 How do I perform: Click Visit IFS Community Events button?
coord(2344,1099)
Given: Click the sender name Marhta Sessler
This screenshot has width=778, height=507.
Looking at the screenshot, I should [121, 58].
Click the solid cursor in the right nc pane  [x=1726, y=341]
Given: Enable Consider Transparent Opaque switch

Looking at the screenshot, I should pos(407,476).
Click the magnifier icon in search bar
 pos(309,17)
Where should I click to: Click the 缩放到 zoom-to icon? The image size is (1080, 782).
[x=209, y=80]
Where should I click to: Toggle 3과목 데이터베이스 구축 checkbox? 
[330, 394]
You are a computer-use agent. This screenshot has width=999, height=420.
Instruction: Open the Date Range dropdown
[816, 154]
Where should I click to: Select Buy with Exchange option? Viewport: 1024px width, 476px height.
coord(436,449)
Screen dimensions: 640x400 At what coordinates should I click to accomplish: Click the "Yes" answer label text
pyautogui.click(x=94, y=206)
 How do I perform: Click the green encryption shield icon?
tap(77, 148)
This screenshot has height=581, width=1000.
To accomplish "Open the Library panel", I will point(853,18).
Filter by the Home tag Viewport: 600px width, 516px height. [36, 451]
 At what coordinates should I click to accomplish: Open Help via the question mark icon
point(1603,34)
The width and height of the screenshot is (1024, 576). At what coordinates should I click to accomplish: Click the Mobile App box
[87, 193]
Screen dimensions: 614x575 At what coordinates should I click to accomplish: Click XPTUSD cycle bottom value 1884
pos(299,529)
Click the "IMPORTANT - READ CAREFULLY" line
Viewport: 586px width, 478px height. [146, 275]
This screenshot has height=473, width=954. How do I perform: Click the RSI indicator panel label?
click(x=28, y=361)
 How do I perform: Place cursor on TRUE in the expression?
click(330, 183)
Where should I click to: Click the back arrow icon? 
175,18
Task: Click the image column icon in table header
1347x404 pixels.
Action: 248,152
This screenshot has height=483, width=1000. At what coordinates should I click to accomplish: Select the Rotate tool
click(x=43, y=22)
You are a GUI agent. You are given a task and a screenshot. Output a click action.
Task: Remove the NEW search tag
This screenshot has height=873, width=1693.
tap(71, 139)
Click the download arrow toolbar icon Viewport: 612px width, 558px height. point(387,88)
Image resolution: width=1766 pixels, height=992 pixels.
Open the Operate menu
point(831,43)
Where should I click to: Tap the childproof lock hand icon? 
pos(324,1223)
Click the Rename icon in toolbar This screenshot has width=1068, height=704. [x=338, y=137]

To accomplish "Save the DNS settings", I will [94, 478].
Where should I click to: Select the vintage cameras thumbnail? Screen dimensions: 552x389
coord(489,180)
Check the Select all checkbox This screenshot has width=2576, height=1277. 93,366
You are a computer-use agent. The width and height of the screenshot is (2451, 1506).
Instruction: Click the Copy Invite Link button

· · · ·

Reproduce all of the data above line for line, with no changes.

 How do I perform: Click Visit IFS Community Events button?
coord(2344,1099)
Given: Click the sender name Marhta Sessler
This screenshot has width=778, height=507.
Looking at the screenshot, I should [121, 58].
Click the solid cursor in the right nc pane  [x=1726, y=341]
Given: Enable Consider Transparent Opaque switch

Looking at the screenshot, I should pos(407,476).
Click the magnifier icon in search bar
 pos(309,17)
Where should I click to: Click the 缩放到 zoom-to icon? The image size is (1080, 782).
[x=209, y=80]
Where should I click to: Toggle 3과목 데이터베이스 구축 checkbox? 
[330, 394]
You are a computer-use agent. This screenshot has width=999, height=420.
Instruction: Open the Date Range dropdown
[816, 154]
Where should I click to: Select Buy with Exchange option? Viewport: 1024px width, 476px height.
coord(436,449)
Screen dimensions: 640x400 At what coordinates should I click to accomplish: Click the "Yes" answer label text
pyautogui.click(x=94, y=206)
 How do I perform: Click the green encryption shield icon?
tap(77, 148)
This screenshot has height=581, width=1000.
To accomplish "Open the Library panel", I will point(853,18).
Filter by the Home tag Viewport: 600px width, 516px height. [36, 451]
 At what coordinates should I click to accomplish: Open Help via the question mark icon
point(1603,34)
The width and height of the screenshot is (1024, 576). At what coordinates should I click to accomplish: Click the Mobile App box
[87, 193]
Screen dimensions: 614x575 At what coordinates should I click to accomplish: Click XPTUSD cycle bottom value 1884
pos(299,529)
Click the "IMPORTANT - READ CAREFULLY" line
Viewport: 586px width, 478px height. [146, 275]
This screenshot has height=473, width=954. How do I perform: Click the RSI indicator panel label?
click(x=28, y=361)
 How do I perform: Place cursor on TRUE in the expression?
click(330, 183)
Where should I click to: Click the back arrow icon? 
175,18
Task: Click the image column icon in table header
1347x404 pixels.
Action: 248,152
This screenshot has height=483, width=1000. At what coordinates should I click to accomplish: Select the Rotate tool
click(x=43, y=22)
You are a GUI agent. You are given a task and a screenshot. Output a click action.
Task: Remove the NEW search tag
This screenshot has height=873, width=1693.
tap(71, 139)
Click the download arrow toolbar icon Viewport: 612px width, 558px height. point(387,88)
Image resolution: width=1766 pixels, height=992 pixels.
Open the Operate menu
point(831,43)
Where should I click to: Tap the childproof lock hand icon? 
pos(324,1223)
Click the Rename icon in toolbar This screenshot has width=1068, height=704. [x=338, y=137]

To accomplish "Save the DNS settings", I will [94, 478].
Where should I click to: Select the vintage cameras thumbnail? Screen dimensions: 552x389
coord(489,180)
Check the Select all checkbox This screenshot has width=2576, height=1277. 93,366
You are a computer-use agent. The width and height of the screenshot is (2451, 1506).
Instruction: Click the Copy Invite Link button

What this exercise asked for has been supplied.